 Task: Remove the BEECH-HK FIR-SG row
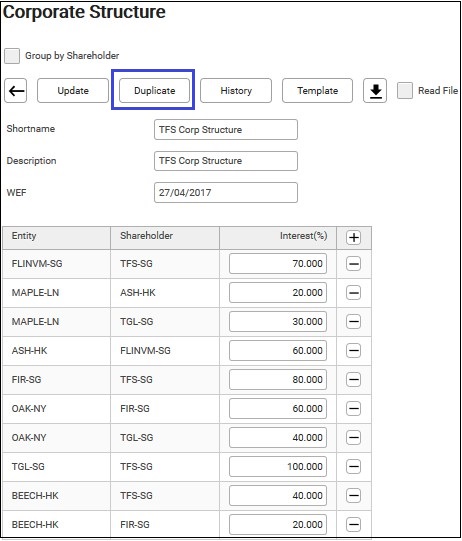(x=354, y=525)
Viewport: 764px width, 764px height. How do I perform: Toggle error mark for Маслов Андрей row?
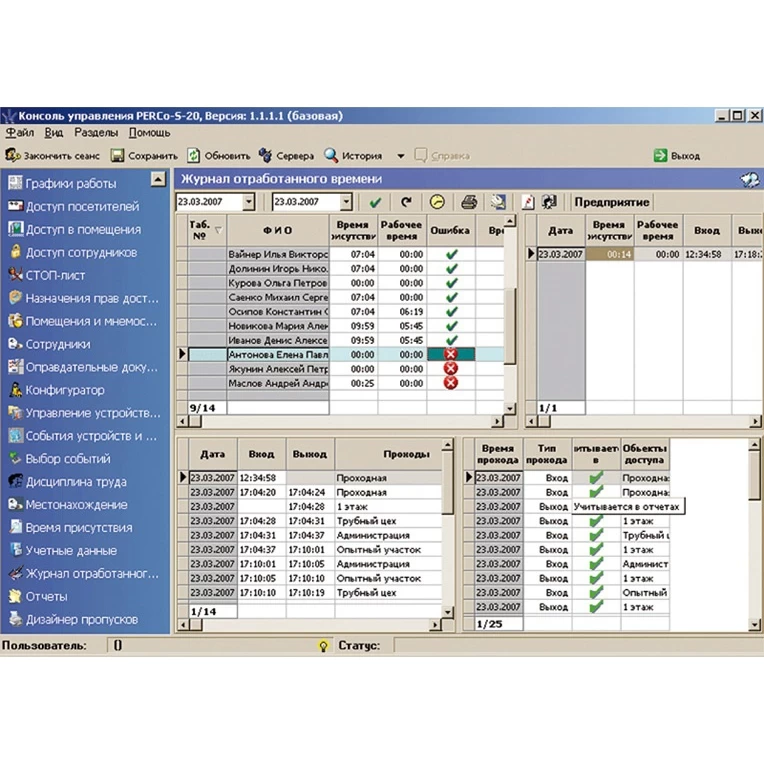pos(450,382)
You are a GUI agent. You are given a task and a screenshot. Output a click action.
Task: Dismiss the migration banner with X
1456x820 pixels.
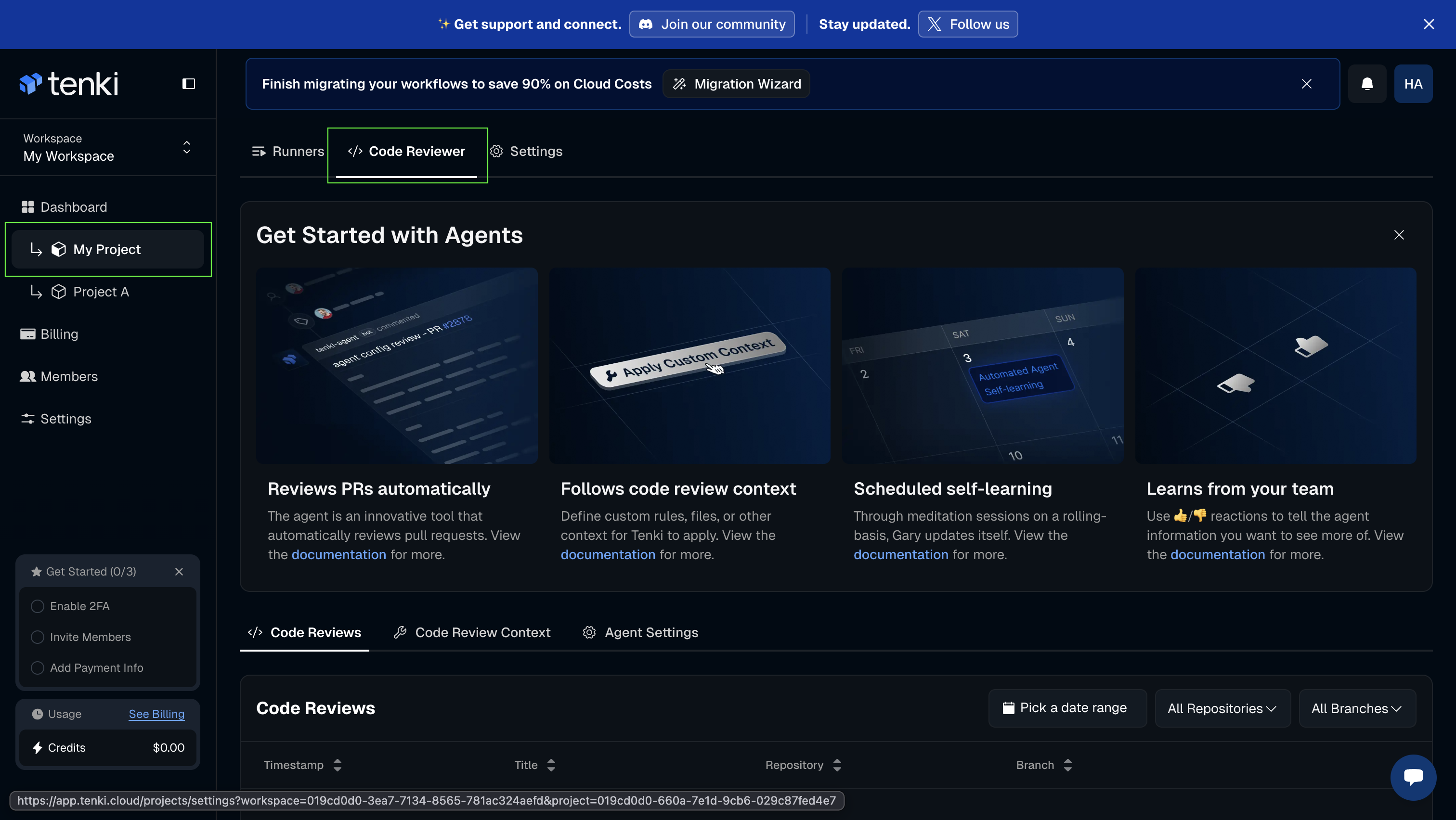(x=1306, y=84)
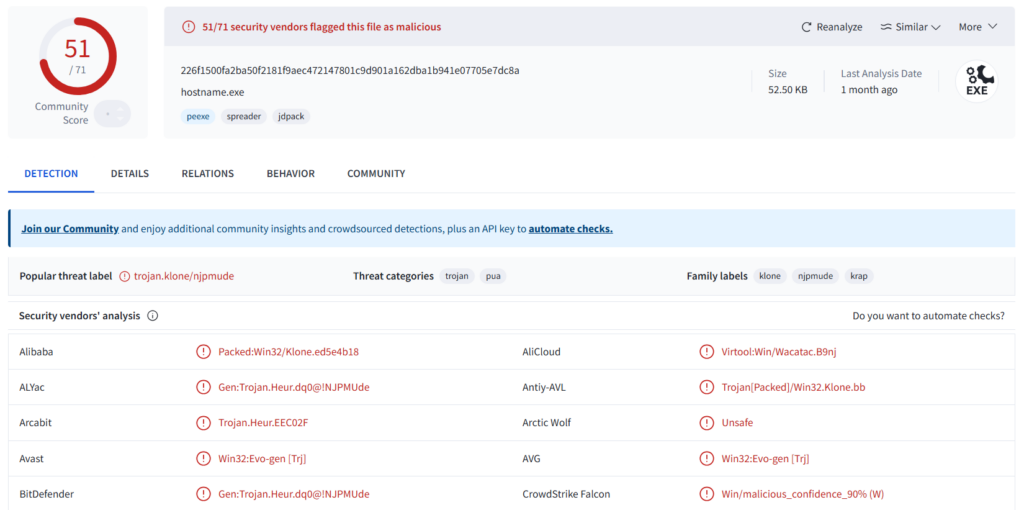Click the info icon beside Security vendors' analysis
1024x510 pixels.
click(153, 316)
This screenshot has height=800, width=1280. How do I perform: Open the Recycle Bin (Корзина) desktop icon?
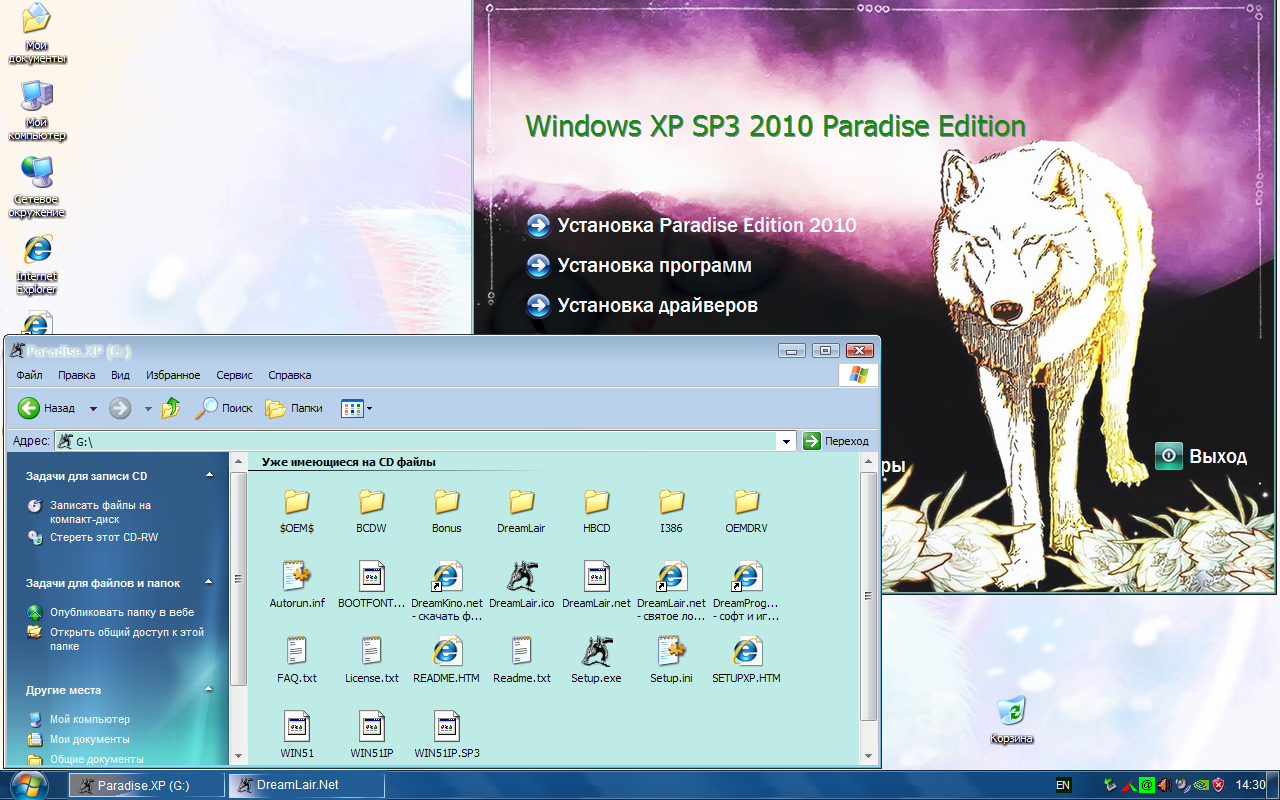tap(1011, 712)
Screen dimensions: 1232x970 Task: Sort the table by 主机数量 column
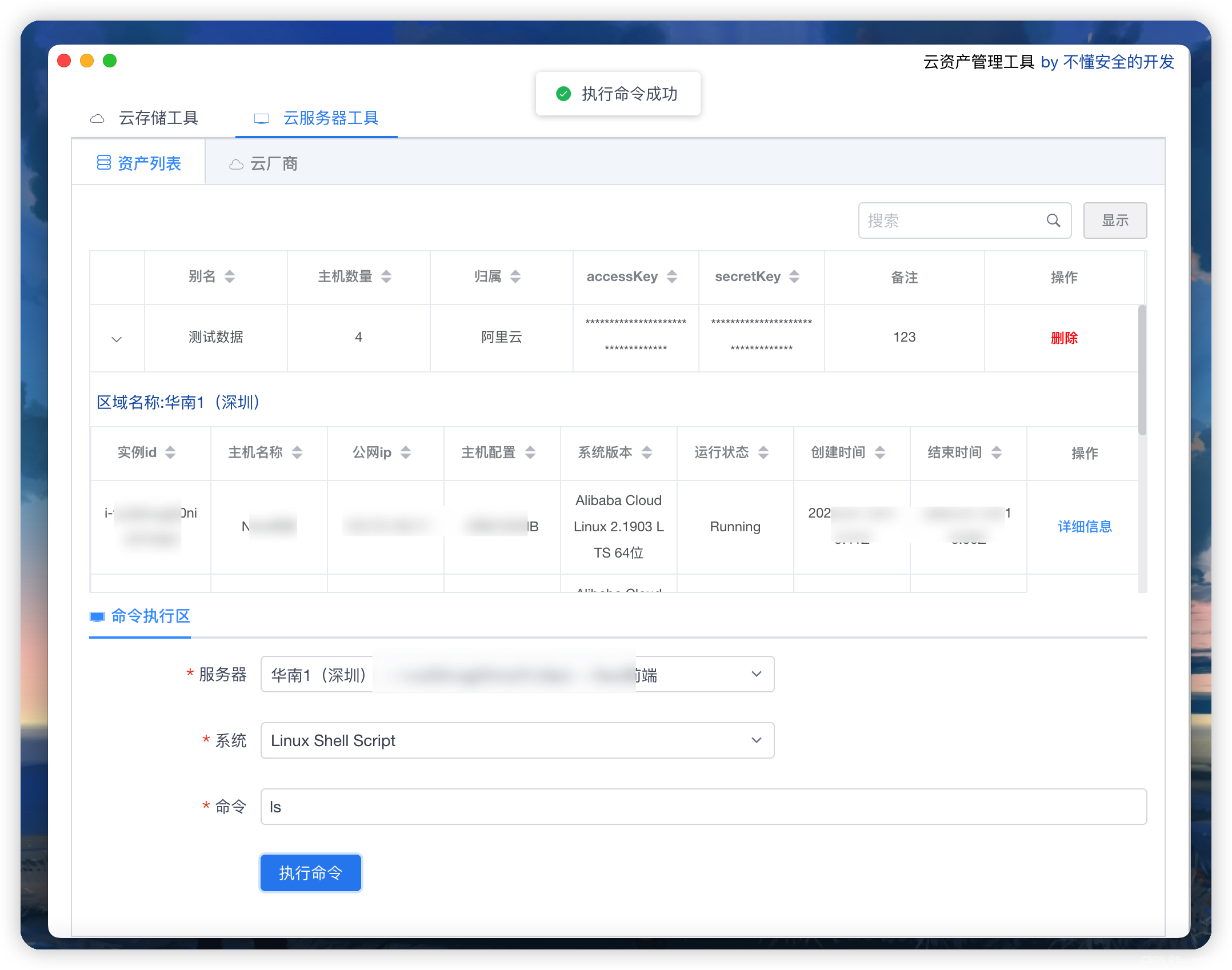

════════════════════

> [What the task requires]
Update all of the data above by replacing "How do I perform" with "How do I carry out" wherever it occurs and leaving everything else unchanged. Omit the pictures from your answer.

> [Solved exercise]
 Task: Remove the BEECH-HK FIR-SG row
(x=354, y=525)
Viewport: 764px width, 764px height. How do I carry out: Toggle error mark for Маслов Андрей row?
pos(450,382)
You are a GUI agent. You are given a task and a screenshot. Output a click action.
Task: Dismiss the migration banner with X
1456x820 pixels.
(x=1306, y=84)
Click the info icon beside Security vendors' analysis
1024x510 pixels.
click(153, 316)
This screenshot has height=800, width=1280. How do I carry out: Open the Recycle Bin (Корзина) desktop icon?
tap(1011, 712)
Screen dimensions: 1232x970 Task: Sort the table by 主机数量 column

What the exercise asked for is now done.